**PROMPT:** Transcribe all records below exactly, without images.

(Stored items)
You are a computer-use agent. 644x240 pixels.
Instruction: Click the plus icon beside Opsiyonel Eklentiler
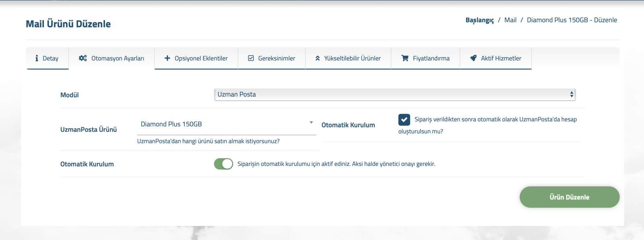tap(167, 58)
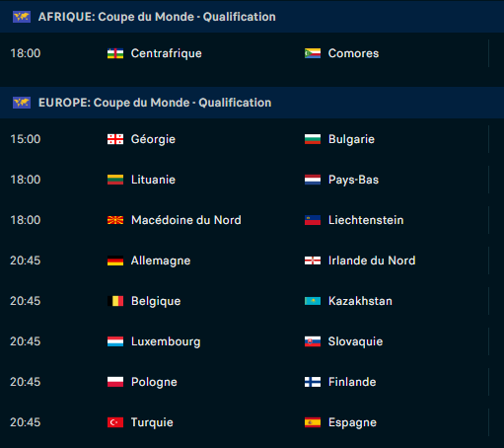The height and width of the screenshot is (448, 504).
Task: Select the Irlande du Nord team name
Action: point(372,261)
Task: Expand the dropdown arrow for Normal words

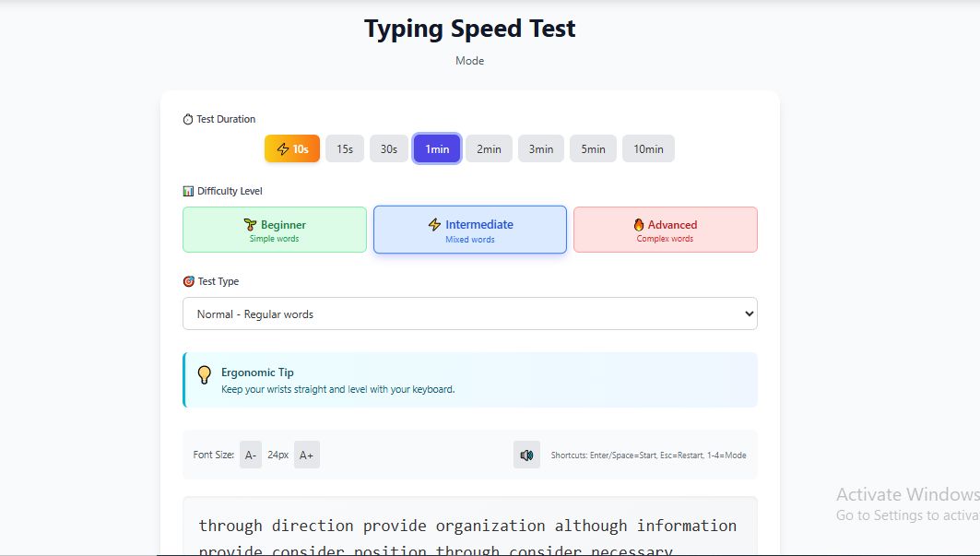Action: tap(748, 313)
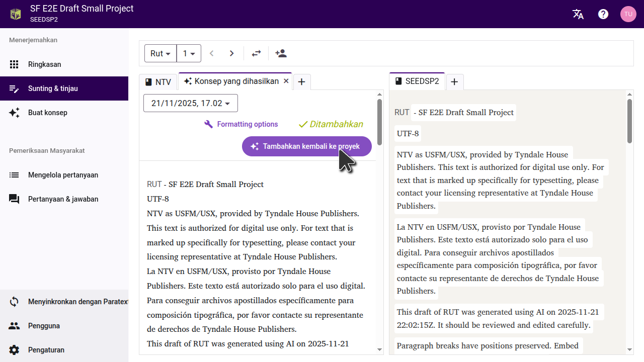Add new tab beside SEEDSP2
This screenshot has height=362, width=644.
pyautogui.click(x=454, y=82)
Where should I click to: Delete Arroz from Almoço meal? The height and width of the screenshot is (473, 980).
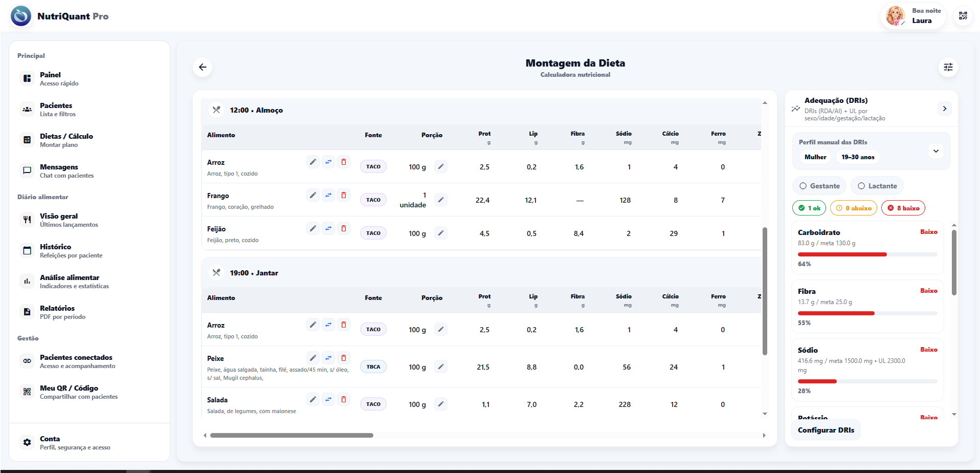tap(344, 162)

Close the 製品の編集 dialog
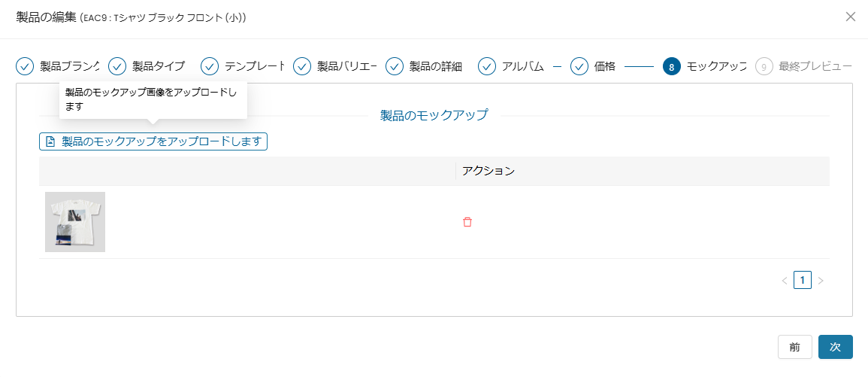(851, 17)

**THE COMPLETED TASK:**
You are a computer-use agent. 644x240 pixels.
Instruction: Click the plus icon beside Opsiyonel Eklentiler
tap(167, 58)
The height and width of the screenshot is (448, 504).
Task: Select the Irlande du Nord team name
Action: point(372,261)
Task: Expand the dropdown arrow for Normal words

Action: tap(748, 313)
Add new tab beside SEEDSP2
This screenshot has height=362, width=644.
pyautogui.click(x=454, y=82)
Where should I click to: Delete Arroz from Almoço meal? The height and width of the screenshot is (473, 980).
tap(344, 162)

Close the 製品の編集 dialog
(851, 17)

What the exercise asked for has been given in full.